Expensive can occur on blockchain transactions. When cryptocurrencies use blockchain where computers will have to solve very complex equations to verify and possibly record the transaction. This will cost a significant amount and be expensive because there are more transactions. But, this would not exist for a CBDC, as they would likely be controlled by the central bank and the processes could be unnecessarily complicated.
Large fluctuations in the price of digital currency. The price movement and value of cryptocurrencies can change suddenly. Cunha believes this will be why businesses don’t want to use it as a medium of exchange. However, CBDCs have a much more stable value, like paper money, and cannot be volatile like this.
Developing a CBDC will take a lot of time and taxes. When a US CBDC is still a hypothesis. If the government decides to set up a company, it will have a number of costs that will be associated with its development.
Easily exploited by hackers. Cryptocurrencies are vulnerable to hacking, hackers can steal cryptocurrencies from your online wallet or change the protocols for cryptocurrencies, making them usable. As with many proven cases of cryptocurrency hacking, the security of digital systems and currencies is a work in progress.

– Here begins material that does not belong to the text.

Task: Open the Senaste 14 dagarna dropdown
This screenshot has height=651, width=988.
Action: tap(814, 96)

They don’t solve all storage and infrastructure problems. Although they do not require a physical wallet, digital currencies will have their own set of tokens to be able to store and process them. Example: An Internet connection is required to smart devices and the devices involved in their provisioning. Even highly secure online wallets will be needed to store cryptocurrencies.
The impact of digital money on you
If a digital currency were to be adopted in the United States, it would work as an alternative to cash but it would also offer the advantage of integrating quick money transfers since it is a cryptocurrency. Even though a digital currency is a cryptocurrency, it will need to be as accessible as cash.

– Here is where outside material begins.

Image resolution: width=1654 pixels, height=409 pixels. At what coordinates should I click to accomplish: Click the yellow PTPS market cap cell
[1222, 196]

“Anyone can use it.” Chip-based card recommendations, POS systems and web accounts are alternative ways that you can access CBDC. Cunha believes that an offline way of handling transactions needs to be developed, so that two parties can exchange CBDCs even if they are not using a mobile network or a WIFI network.
Cunha also acknowledges that there is work to do and a lot of industry input, but it will be well worth the investment. “While no decision has been made to ignore this study, I do believe that a CBDC should be fully investigated and has great potential, just think about the Internet and how far it has come since then. from the first days. With CBDC, the possibilities are endless.” Mr. Cunha said.
Through what we have researched about What is digital currency, the information has been shared here. Currently, digital currency is increasingly being developed and gradually becoming popular in the near future. In this article, we hope that one day digital currencies will be released and widely used in every country in the world and anyone can use them easily. With its many advantages, digital currency will be favored by investors and chosen as their investment asset. Cunha had a few ideas about what this would look like for consumers. “Our assumption is that it will be free or near free, which will be the same as cash. other private companies can innovate and can add fees on top of that, but that has to be added a lot more.”